Wierook en tranen

Uit Wikipedia, de vrije encyclopedie
Wierook en tranen
Auteur(s) Ward Ruyslinck
Land België
Taal Nederlands
Onderwerp Tweede Wereldoorlog
Genre Novelle
Uitgever Manteau Antwerpen-Amsterdam
Uitgegeven 1958
Medium Boek
Pagina's 129
ISBN 90 223 0611 9
Portaal  Portaalicoon   Literatuur

Wierook en tranen is een existentialistisch boek van de Vlaamse schrijver Ward Ruyslinck uit 1958. Het verhaal speelt zich af in Vlaanderen bij het begin van de Tweede Wereldoorlog. Het boek werd in 1977 door Ruud Keers verfilmd.

Het verhaal[bewerken | brontekst bewerken]

Leeswaarschuwing: Onderstaande tekst bevat details over de inhoud of de afloop van het verhaal.

Waldo Havemans vertelt zelf zijn verhaal als negenjarige jongen, die samen met zijn ouders per fiets op de vlucht gaat voor de Duitsers. Bij een vliegtuigaanval op de vluchtelingenkaravaan vlak vóór de Franse grens raakt Waldo gewond en komen zijn beide ouders om het leven.
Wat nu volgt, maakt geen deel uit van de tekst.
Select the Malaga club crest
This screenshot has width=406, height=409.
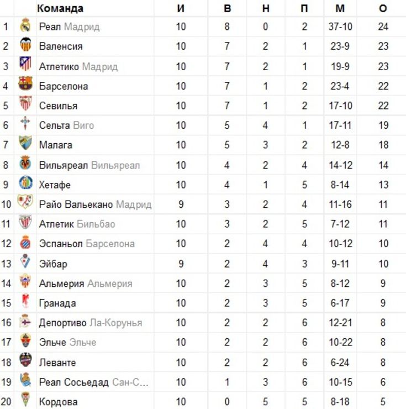pyautogui.click(x=25, y=143)

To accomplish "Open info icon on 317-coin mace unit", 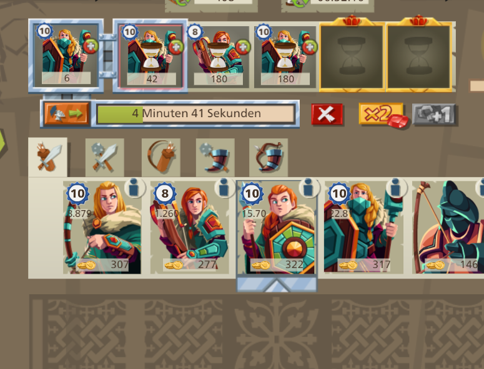I will point(396,187).
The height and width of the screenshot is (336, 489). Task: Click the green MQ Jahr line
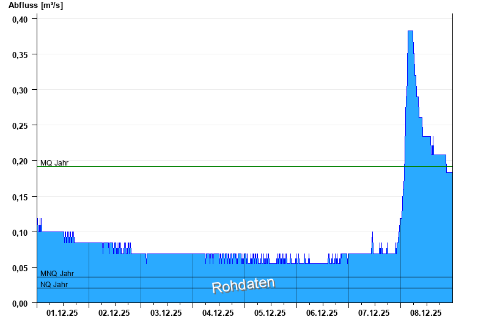[245, 166]
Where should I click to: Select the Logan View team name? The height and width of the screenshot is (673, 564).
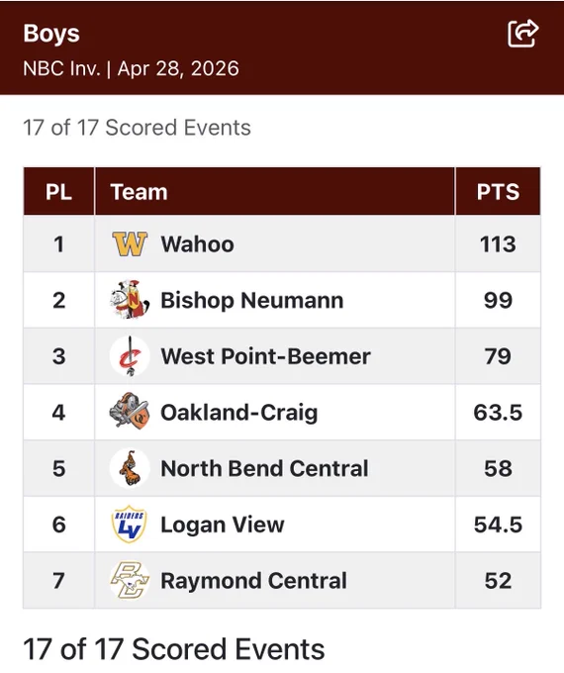[223, 525]
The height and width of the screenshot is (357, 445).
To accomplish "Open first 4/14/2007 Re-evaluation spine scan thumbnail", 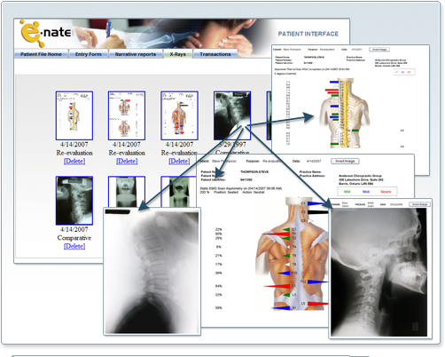I will 74,115.
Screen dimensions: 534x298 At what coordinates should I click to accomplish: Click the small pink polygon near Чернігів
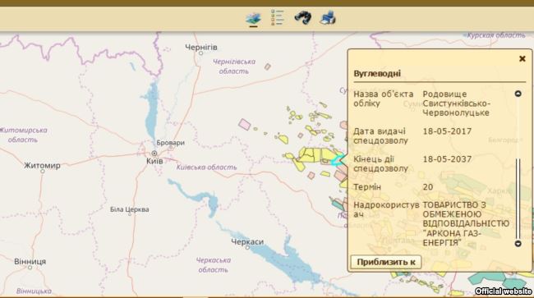268,66
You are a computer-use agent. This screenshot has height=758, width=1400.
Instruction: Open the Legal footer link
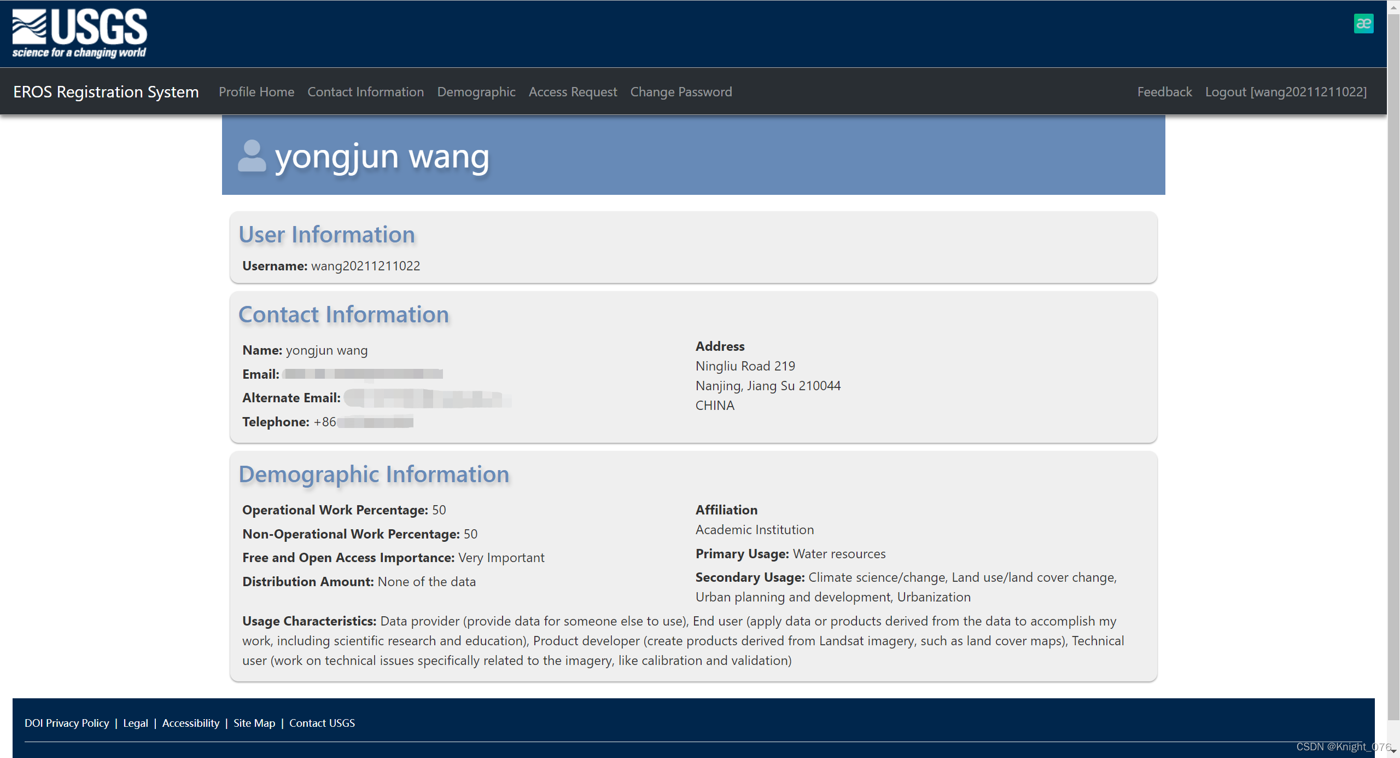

Hij wordt opgevangen door het Belgische leger dat ook westwaarts vlucht. Onderweg ontmoet hij Vera, een veertienjarig buurmeisje, en samen vluchten ze verder. Als het Duitse leger hen inhaalt, besluiten ze terug naar huis te gaan. Waldo is verliefd op het katholieke meisje. Ze komen aan een kapotgeschoten kerk en Waldo ruikt de zoete geur van wierook. In zijn jeugdige romantiek liggen ze samen in het gras, in een lege fabriek, in een hooischuur, in een bootje. Daar worden de kinderen door vier Duitse soldaten opgemerkt, die hen meenemen. Ze voeren hen dronken en uiteindelijk wordt Vera door drie van hen verkracht. Ze wordt naar een ziekenhuis in Gent gebracht waar ze overlijdt. In de kapel van het ziekenhuis wordt hij opnieuw ontroerd door geur van wierook.